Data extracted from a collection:
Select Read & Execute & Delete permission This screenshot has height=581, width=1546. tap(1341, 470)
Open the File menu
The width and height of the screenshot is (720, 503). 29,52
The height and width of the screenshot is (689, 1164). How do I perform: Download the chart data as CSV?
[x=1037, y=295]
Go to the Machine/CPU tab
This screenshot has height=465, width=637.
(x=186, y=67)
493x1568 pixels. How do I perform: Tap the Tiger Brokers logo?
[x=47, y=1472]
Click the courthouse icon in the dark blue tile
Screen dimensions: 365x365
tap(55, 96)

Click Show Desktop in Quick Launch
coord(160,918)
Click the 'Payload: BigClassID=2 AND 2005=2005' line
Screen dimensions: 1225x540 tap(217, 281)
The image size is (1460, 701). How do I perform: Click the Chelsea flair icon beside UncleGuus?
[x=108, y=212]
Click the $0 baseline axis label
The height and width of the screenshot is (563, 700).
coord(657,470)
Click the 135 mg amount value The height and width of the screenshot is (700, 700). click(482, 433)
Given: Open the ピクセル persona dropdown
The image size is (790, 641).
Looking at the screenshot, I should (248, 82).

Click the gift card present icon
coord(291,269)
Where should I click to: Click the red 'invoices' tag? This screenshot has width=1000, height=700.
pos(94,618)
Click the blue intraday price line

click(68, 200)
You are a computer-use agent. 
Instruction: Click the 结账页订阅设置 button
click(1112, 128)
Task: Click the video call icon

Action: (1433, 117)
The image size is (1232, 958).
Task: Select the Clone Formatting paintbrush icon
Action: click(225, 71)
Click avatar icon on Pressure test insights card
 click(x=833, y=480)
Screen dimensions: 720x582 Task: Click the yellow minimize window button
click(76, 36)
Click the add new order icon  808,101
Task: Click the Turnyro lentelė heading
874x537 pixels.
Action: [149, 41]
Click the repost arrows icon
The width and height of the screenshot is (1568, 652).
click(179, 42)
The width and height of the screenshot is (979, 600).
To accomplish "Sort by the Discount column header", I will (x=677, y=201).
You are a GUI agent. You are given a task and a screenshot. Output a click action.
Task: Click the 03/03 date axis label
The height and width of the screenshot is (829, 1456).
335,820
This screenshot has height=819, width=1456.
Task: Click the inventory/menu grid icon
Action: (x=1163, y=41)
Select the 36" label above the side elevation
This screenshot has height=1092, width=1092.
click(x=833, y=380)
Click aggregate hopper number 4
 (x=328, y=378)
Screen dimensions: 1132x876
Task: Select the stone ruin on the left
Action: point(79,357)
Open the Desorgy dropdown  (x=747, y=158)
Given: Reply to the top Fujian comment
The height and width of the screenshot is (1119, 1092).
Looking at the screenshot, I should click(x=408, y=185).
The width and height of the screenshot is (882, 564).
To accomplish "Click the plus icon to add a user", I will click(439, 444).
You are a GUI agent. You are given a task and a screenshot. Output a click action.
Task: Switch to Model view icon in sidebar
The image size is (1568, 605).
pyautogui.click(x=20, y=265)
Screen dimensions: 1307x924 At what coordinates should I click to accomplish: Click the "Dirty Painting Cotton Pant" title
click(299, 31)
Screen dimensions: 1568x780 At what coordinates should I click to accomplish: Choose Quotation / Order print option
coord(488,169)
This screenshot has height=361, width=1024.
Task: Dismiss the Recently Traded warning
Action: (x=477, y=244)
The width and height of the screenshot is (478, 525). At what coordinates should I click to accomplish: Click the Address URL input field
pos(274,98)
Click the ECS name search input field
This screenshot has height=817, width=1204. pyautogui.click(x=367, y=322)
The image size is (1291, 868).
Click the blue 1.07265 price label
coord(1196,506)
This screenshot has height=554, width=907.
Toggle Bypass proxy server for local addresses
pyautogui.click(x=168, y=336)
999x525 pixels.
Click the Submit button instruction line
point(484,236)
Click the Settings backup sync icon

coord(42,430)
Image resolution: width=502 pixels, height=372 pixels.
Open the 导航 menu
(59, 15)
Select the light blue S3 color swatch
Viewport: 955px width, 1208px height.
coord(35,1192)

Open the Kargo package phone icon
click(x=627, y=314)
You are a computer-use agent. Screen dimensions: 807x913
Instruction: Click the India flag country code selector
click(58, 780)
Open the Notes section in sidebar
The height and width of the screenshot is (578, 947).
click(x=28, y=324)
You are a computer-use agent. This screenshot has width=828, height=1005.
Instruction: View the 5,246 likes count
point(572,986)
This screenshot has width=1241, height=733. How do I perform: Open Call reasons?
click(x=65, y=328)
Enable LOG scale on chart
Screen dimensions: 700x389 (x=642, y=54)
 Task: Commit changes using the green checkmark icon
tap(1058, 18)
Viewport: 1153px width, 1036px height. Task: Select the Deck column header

### WHAT YOU SHOULD DO
Looking at the data above, show all lines where the word "header" occurs.

### SOLUTION TO THIS EXERCISE
To accomplish "Sort by the Discount column header", I will (x=677, y=201).
Viewport: 1153px width, 1036px height. Task: Select the Deck column header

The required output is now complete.